The Prophet (book)


The Prophet is a book of 26 prose poetry fables written in English by the Lebanese-American poet and writer Kahlil Gibran. It was originally published in 1923 by Alfred A. Knopf. It is Gibran's best known work. The Prophet has been translated into over 100 different languages, making it one of the most translated books in history, and it has never been out of print.

Synopsis

The prophet, Al Mustafa, has lived in the city of Orphalese for 12 years and is about to board a ship which will carry him home. He is stopped by a group of people, with whom he discusses topics such as life and the human condition. The book is divided into chapters dealing with love, marriage, children, giving, eating and drinking, work, joy and sorrow, houses, clothes, buying and selling, crime and punishment, laws, freedom, reason and passion, pain, self-knowledge, teaching, friendship, talking, time, good and evil, prayer, pleasure, beauty, religion, and death.

Popularity

The Prophet has been translated into more than 100 languages, making it one of the most translated books in history. By 2012, it had sold more than nine million copies in its American edition alone since its original publication in 1923.
Of an ambitious first printing of 2,000 in 1923, Knopf sold 1,159 copies. The demand for The Prophet doubled the following year—and doubled again the year after that. It was translated in French by Madeline Mason-Manheim in 1926. By the time of Gibran's death in 1931, it had also been translated in German. Annual sales reached 12,000 in 1935, 111,000 in 1961 and 240,000 in 1965. The book sold its one millionth copy in 1957. At one point, The Prophet sold more than 5,000 copies a week worldwide.

Inspiration

Though born a Maronite, Gibran was influenced not only by his own religion but also by Islam, and especially by the mysticism of the Sufis. His knowledge of Lebanon's bloody history, with its destructive factional struggles, strengthened his belief in the fundamental unity of religions, which his parents exemplified by welcoming people of various religions in their home. Connections and parallels have also been made to William Blake's work, as well as the theological ideas of Walt Whitman and Ralph Waldo Emerson such as reincarnation and the Over-soul. Themes of influence in his work were Islamic/Arabic art, European Classicism and Romanticism, the Pre-Raphaelite Brotherhood, and more modern symbolism and surrealism.
Gibran had a number of strong connections to the Bahá'í Faith starting around 1912. One of Gibran's acquaintances, Juliet Thompson, reported several anecdotes relating to Gibran. She recalled Gibran had met 'Abdu'l-Bahá, the leader of the religion, at the time of `Abdu'l-Bahá's journeys to the West. Gibran was unable to sleep the night before meeting him in person to draw his portrait in April 1912 on the island of Manhattan. Gibran later told Thompson that in 'Abdu'l-Bahá he had "seen the Unseen, and been filled". Gibran began work on The Prophet in 1912, when "he got the first motif, for his Island God", whose "Prometheus exile shall be an Island one." In 1928, after the death of `Abdu'l-Bahá, at a viewing of a movie of `Abdu'l-Bahá, Gibran rose to talk and proclaimed in tears an exalted station of `Abdu'l-Bahá and left the event weeping still.

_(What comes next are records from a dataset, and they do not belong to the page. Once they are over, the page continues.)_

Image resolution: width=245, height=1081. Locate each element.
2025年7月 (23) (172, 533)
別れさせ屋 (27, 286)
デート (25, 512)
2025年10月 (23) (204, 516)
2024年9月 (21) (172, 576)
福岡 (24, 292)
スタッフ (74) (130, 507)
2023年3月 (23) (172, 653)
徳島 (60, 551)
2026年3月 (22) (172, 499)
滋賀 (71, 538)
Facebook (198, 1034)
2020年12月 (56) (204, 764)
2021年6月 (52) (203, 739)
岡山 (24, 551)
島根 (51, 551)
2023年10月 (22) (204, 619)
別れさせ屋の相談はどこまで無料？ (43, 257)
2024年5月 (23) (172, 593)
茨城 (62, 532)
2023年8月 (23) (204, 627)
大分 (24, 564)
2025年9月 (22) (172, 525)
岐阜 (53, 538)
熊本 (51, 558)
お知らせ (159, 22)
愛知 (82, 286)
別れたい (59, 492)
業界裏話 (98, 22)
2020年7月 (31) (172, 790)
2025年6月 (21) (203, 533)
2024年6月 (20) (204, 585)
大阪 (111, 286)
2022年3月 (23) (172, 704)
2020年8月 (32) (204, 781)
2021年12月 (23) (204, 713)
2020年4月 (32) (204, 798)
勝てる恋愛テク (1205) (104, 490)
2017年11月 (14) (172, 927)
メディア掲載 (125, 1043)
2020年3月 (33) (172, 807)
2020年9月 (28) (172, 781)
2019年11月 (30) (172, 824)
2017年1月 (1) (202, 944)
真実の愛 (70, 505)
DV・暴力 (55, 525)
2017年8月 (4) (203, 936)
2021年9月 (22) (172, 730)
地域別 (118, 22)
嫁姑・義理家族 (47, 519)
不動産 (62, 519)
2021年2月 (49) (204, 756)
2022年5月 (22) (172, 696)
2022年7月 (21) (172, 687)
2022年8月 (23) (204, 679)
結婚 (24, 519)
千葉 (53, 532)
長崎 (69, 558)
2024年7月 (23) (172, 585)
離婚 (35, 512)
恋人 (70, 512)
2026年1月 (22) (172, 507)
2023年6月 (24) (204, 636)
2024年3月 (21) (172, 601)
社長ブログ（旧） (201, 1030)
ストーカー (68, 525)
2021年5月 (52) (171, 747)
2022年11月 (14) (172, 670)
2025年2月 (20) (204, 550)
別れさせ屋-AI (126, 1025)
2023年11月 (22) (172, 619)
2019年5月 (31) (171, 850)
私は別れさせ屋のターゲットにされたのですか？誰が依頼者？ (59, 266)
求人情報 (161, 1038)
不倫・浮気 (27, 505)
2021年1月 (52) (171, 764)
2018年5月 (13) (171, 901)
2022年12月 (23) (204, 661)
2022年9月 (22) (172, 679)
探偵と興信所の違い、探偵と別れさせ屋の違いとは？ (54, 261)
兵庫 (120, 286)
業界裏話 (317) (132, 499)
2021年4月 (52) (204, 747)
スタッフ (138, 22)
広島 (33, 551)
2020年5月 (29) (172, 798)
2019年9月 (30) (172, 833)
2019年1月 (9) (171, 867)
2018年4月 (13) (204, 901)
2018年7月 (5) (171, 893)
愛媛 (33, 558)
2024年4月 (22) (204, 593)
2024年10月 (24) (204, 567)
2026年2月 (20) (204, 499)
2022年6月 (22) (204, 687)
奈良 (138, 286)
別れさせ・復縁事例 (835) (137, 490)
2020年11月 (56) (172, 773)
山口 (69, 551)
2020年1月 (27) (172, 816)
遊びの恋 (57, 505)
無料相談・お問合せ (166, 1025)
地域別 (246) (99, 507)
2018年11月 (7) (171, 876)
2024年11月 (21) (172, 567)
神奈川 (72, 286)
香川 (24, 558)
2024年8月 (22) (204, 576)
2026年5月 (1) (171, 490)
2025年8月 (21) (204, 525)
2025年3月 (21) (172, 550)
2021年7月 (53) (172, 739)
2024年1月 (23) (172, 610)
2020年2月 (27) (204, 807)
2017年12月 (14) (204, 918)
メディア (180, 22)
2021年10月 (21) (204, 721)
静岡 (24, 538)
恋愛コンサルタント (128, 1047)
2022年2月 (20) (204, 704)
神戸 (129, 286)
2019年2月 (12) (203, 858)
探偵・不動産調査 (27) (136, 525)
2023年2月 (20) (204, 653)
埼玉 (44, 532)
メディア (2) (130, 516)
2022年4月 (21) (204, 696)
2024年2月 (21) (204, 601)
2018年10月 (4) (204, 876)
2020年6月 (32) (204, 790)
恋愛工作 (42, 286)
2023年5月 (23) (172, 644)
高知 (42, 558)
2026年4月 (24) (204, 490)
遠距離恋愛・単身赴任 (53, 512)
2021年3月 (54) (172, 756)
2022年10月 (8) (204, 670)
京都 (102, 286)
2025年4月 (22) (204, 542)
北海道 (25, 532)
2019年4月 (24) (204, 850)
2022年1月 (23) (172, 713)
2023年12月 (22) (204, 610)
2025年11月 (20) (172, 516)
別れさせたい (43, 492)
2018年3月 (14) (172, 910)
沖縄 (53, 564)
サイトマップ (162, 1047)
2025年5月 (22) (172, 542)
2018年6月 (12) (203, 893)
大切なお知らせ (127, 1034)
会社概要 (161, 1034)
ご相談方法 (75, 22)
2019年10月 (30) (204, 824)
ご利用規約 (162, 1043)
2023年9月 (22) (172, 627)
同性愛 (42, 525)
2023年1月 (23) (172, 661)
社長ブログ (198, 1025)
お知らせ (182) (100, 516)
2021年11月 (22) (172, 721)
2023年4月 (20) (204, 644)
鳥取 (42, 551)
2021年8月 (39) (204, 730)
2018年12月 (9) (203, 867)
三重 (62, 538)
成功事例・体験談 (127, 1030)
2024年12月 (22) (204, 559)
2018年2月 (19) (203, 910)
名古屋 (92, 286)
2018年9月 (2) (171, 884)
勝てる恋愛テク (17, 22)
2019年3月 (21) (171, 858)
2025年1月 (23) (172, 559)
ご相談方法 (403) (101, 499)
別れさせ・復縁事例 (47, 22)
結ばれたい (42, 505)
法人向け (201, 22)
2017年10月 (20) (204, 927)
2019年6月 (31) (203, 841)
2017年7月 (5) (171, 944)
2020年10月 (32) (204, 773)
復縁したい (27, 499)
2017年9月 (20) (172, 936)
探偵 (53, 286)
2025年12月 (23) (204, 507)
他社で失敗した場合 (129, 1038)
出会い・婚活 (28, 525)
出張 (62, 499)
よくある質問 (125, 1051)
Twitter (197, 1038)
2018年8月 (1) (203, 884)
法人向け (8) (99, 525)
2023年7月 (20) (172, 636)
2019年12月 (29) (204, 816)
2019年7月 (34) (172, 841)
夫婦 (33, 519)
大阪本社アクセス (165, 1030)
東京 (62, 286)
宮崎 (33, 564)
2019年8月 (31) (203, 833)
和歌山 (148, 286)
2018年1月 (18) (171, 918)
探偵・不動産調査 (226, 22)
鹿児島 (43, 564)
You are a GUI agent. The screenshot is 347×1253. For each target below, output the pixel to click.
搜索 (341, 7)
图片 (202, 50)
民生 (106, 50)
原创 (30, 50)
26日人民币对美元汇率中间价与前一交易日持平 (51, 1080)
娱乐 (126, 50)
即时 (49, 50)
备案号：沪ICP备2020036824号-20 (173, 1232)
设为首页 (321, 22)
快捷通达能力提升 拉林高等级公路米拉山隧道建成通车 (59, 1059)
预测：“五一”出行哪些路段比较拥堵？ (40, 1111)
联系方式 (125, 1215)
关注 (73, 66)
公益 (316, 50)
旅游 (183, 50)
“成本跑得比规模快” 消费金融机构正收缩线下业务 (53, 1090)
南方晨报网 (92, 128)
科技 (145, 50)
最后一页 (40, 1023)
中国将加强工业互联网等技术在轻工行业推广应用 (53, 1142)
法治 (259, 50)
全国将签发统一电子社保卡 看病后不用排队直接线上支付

Royalties and copyright control

The book entered the public domain in the United States on January 1, 2019. It was already in the public domain in the European Union, Canada, Russia, South Africa, and Australia.
Gibran instructed that on his death the royalties and copyrights to his materials be owned by his hometown, Bsharri, Lebanon. The Gibran National Committee, in Bsharri, manages the Gibran Museum. Founded in 1935, the GNC is a non-profit corporation holding the exclusive rights to manage the Lebanese author Kahlil Gibran's copyright in and to his literary and artistic works.

''The Garden of the Prophet''

Gibran followed The Prophet with The Garden of the Prophet, which was published posthumously in 1933. The Garden of the Prophet narrates Al Mustafa's discussions with nine disciples following Al Mustafa's return after an intervening absence.